■ **Text segment**:
────────────────────────────────────────
How the type `Fix` and function `fix` are same in Haskell?

Look at the kind of the type constructor Fix:

> :k Fix
Fix :: (* -> *) -> *

The type constructor Fix is what's analogous to the function fix.

The data constructor is something else. Following the explanation found in Understanding F-Algebras, Fix is an evaluator: it evaluates a term of type f (Fix f) to produce a value of type Fix f. This evaluation is lossless; you can recover the original value from the result using unFix.


Let's take the naive implementation of fix:

fix f = f (fix f)

For a function f, this creates something like the following:

f (f (f (f (f (f (f ...

The Fix newtype does the same, but for types. So if we take the type Maybe, we would want to create:

Maybe (Maybe (Maybe (Maybe (Maybe (Maybe ...

How would we create a function which constructs that type? We can first try with a type synonym:

--   fix f = f (fix f)
type Fix f = f (Fix f)

You should be able to see that this is the same as the naive implementation of fix above with some minor changes. But it's not legal Haskell!
────────────────────────────────────────
■ **Required work**:
a: In the Haskell Fix text, which function recovers the original value from the result of Fix's evaluation?
b: Return the Haskell Fix text word for word from "How would we" to "not legal Haskell!".
c: Please carry the Haskell Fix text on past its last sentence.
────────────────────────────────────────
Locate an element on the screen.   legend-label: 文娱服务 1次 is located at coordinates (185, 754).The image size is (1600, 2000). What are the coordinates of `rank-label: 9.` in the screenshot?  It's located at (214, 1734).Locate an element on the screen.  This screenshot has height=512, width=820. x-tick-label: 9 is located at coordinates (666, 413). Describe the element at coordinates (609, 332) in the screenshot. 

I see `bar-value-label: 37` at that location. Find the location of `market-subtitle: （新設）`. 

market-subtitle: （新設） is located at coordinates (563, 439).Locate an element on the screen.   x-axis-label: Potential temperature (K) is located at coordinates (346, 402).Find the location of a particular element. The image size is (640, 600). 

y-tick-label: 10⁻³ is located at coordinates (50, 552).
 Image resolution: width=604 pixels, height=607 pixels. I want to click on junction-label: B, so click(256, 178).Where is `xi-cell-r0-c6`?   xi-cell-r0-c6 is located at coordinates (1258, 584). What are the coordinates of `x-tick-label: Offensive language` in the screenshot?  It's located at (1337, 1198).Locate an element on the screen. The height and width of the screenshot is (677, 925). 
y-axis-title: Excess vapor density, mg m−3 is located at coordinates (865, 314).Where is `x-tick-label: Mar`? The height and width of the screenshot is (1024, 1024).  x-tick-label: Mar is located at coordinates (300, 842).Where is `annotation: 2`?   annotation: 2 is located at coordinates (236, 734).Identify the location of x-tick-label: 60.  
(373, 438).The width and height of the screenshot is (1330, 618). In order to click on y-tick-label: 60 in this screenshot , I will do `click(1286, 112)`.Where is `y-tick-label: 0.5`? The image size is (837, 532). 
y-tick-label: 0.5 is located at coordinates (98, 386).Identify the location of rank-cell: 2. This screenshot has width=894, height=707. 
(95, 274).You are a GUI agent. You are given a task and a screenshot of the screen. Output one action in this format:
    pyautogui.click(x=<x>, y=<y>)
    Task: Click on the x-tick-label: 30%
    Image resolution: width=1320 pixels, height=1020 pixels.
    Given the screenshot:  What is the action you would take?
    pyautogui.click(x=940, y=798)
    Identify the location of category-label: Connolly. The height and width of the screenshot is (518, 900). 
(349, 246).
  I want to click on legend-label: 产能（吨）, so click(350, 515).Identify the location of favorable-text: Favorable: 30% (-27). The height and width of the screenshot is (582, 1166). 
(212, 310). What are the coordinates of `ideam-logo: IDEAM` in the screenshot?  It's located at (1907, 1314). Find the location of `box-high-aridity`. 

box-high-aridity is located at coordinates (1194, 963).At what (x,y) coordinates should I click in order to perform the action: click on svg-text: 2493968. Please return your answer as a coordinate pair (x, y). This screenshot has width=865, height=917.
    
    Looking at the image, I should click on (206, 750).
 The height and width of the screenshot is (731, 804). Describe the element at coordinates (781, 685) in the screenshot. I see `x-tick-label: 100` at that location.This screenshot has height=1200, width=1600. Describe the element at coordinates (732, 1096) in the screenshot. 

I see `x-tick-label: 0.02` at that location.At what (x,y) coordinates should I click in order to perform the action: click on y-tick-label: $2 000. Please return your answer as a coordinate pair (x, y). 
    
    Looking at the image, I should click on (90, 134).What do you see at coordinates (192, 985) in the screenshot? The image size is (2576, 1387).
────────────────────────────────────────
■ **Task-by-task results**:
a: unFix

b:
How would we create a function which constructs that type? We can first try with a type synonym:

--   fix f = f (fix f)
type Fix f = f (Fix f)

You should be able to see that this is the same as the naive implementation of fix above with some minor changes. But it's not legal Haskell!

c:
This is for a number of reasons: mainly, Haskell doesn't allow infinite types like the Maybe example above, and Haskell's type system is strict, in contrast to the lazy evaluation required in fix. That's why we need a newtype. New type definitions (introduced with newtype or data) allow recursion, so we take our type synonym and change it into a newtype.

type    Fix f =                f (Fix f)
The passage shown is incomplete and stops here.